# Blood Red Parrot Lighting?



## CutieSusieQ (May 12, 2009)

Hello all..

Not sure if this is the proper place for my question but here goes.....

For a tank of blood red parrots with a few jellybean (bubblegum) parrots mixed in, what is the best lighting for them? I'm not sure if the lighting even matters the same as it does with african cichlids, but I wanted to ask anyway. I know with african cichlids lights can play a huge difference in how colors appear. Anyone know?


----------



## Nathan43 (Jul 9, 2007)

Depends what colors your trying to accent. They don't really fade due to lighting so I guess it comes down to what like makes them look the best to you. I know my red devil looked awesome with blue actinic lighting but it's not that bright so it's really what you prefer.


----------



## gage (Feb 7, 2007)

get a bulb with high red spectrum.


----------



## CutieSusieQ (May 12, 2009)

gage said:


> get a bulb with high red spectrum.


I dont know anything about bulbs, that is why I was asking. Right now I have whatever bulb came with my new tank lid and it seems to be really bright and white. I don't like it. Makes my whole tank look whiteish plus my substrate is crushed shells which is already a white tone sooo I need a different bulb.


----------



## josmoloco (Aug 23, 2008)

50/50(atinic/sunlight) lamps make my red devil look amazing. I am using a 6500k zoo med.


----------



## CutieSusieQ (May 12, 2009)

josmoloco said:


> 50/50(atinic/sunlight) lamps make my red devil look amazing. I am using a 6500k zoo med.


Is it 50/50 atinic sunlight or daylight? Where do you purchase your bulbs? Are they available at Petsmart? I was at Petsmart earlier today and I looked at the bulbs but all I saw was Coralife stuff...and wow, that junk is expensive.

http://www.zoomed.com/db/products/Searc ... earch.y=20


----------



## gage (Feb 7, 2007)

i guess i should ask, is it florescent or is it incandescent?


----------



## CutieSusieQ (May 12, 2009)

gage said:


> i guess i should ask, is it florescent or is it incandescent?


Florescent


----------



## gage (Feb 7, 2007)

to enhance reds i have only really used a power-glo bulb:

http://www.zooplus.ie/bilder/hagen/powe ... 0924_1.jpg

*** had good results colorwise with this one


----------



## josmoloco (Aug 23, 2008)

I bought the 5/50 bulb fom petco, look at the website, they don't honor online prices though....


----------



## CutieSusieQ (May 12, 2009)

I decided to use whatever aquarium bulb it is that Lowes Hardware sells. It seems to brighten the orange in my parrot. I have also changed his/her food to New Life Spectrum Cichlid Pellets. Plus, I read that feeding them frozen krill will greatly enhance the red tones naturally as well.

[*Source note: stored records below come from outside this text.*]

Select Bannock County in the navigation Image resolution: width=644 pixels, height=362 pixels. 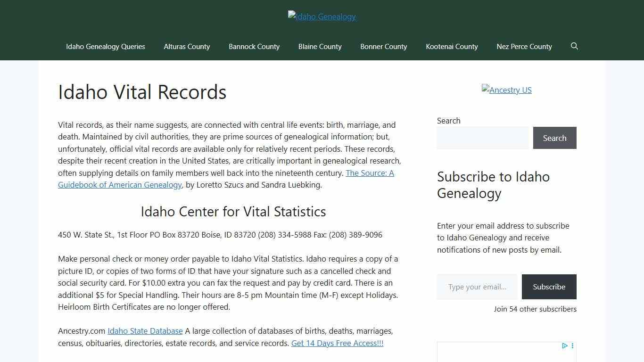(254, 46)
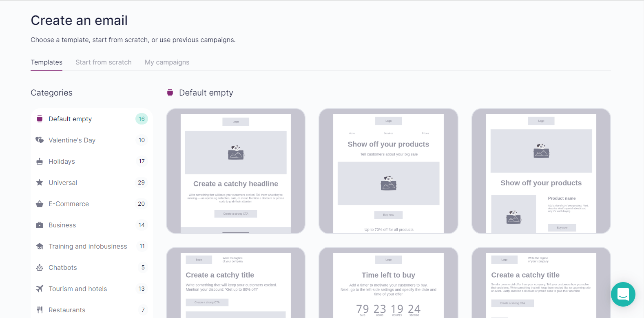Select the Default empty category
644x318 pixels.
point(70,119)
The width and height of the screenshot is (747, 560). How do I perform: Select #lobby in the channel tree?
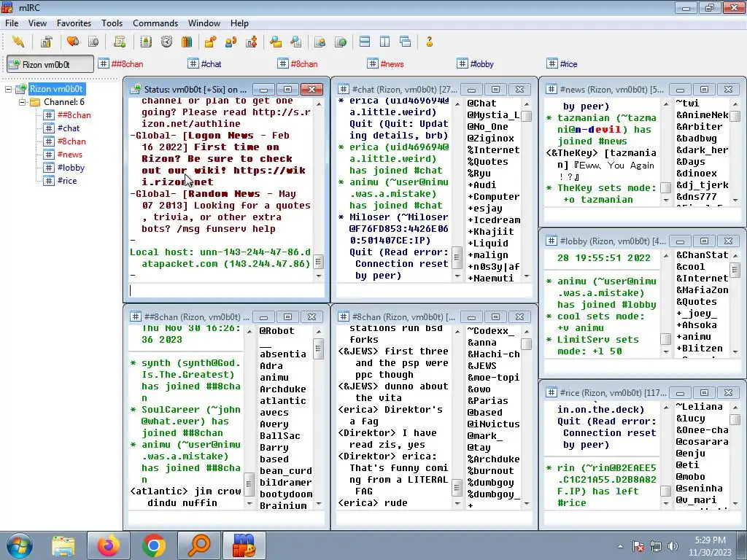click(71, 168)
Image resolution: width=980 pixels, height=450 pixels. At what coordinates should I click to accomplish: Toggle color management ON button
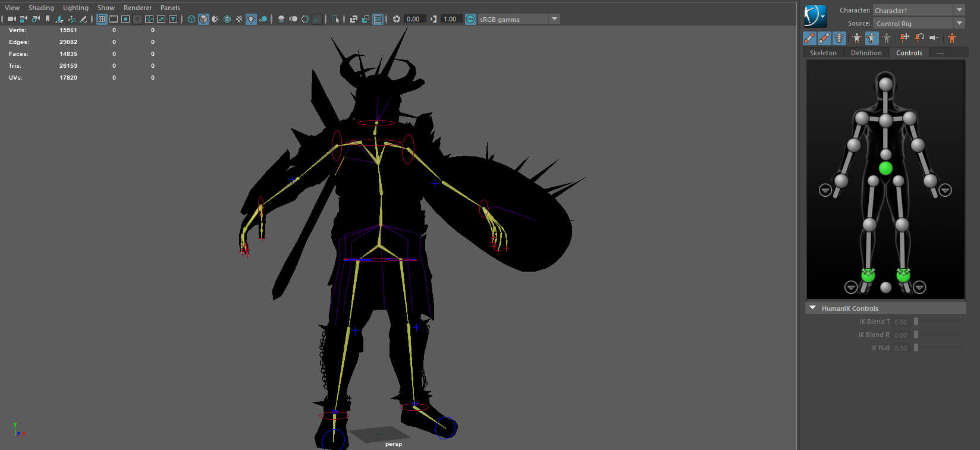pos(470,19)
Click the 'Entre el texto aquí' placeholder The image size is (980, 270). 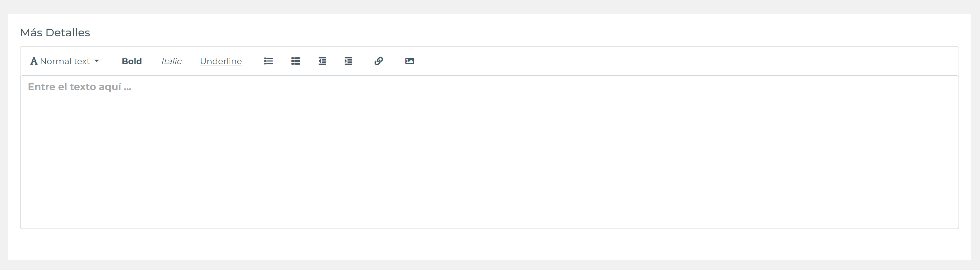[80, 87]
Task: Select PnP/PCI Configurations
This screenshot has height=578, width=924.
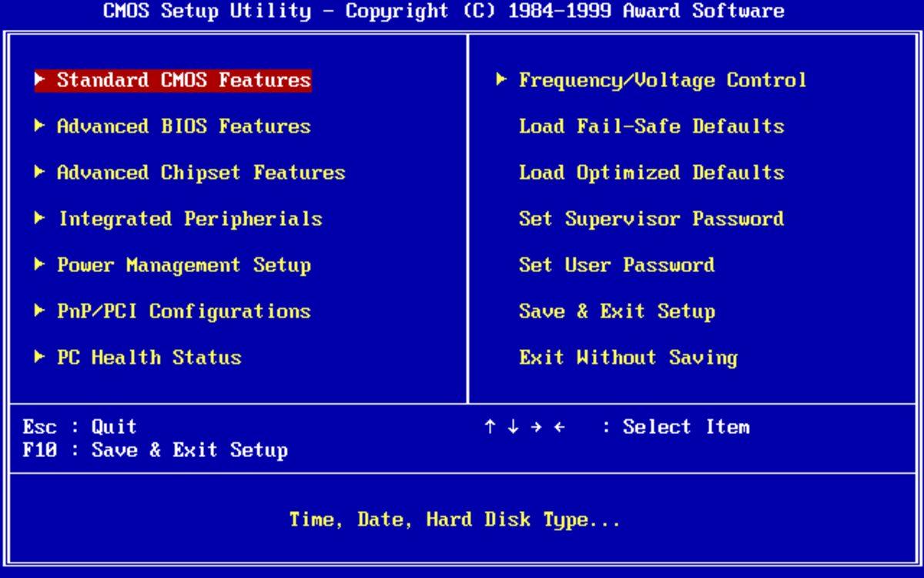Action: pos(182,311)
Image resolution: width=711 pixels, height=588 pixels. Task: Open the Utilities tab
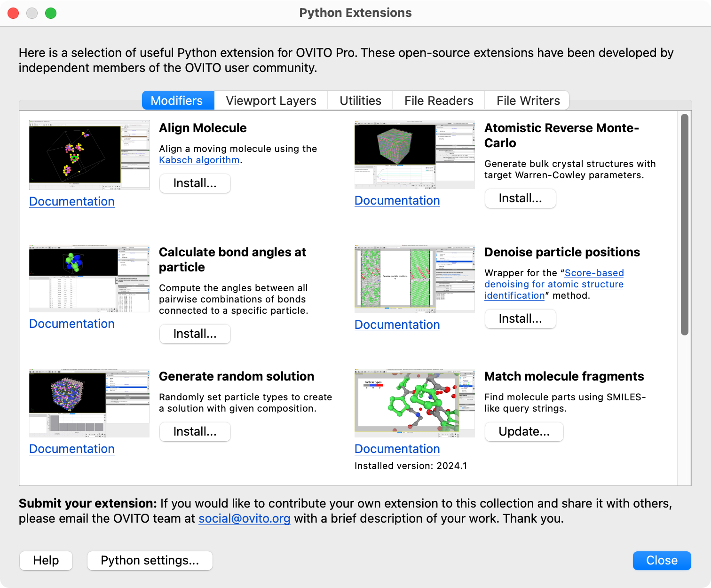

Just a side note::: While I was looking for a bulb for my parrot tank, I did an experience with a few bulbs on my 55 gallon that contains yellow labs. I had one AquaGlo and one Coralife 50/50 (actinic/daylight) bulb. It was amasing at the difference in them. The Aqua Glo made my yellow labs look completely orange, but the Coralife 50/50 made them glow a beautiful bright neon yellow. However, I ended up buying and keeping the Reef Sun 50/50 b/c it was half the price of the Coralife 50/50 and made my yellow labs glow just as beautifully.


----------



## josmoloco (Aug 23, 2008)

yup, the reef sun 50/50 is the one I speak of


----------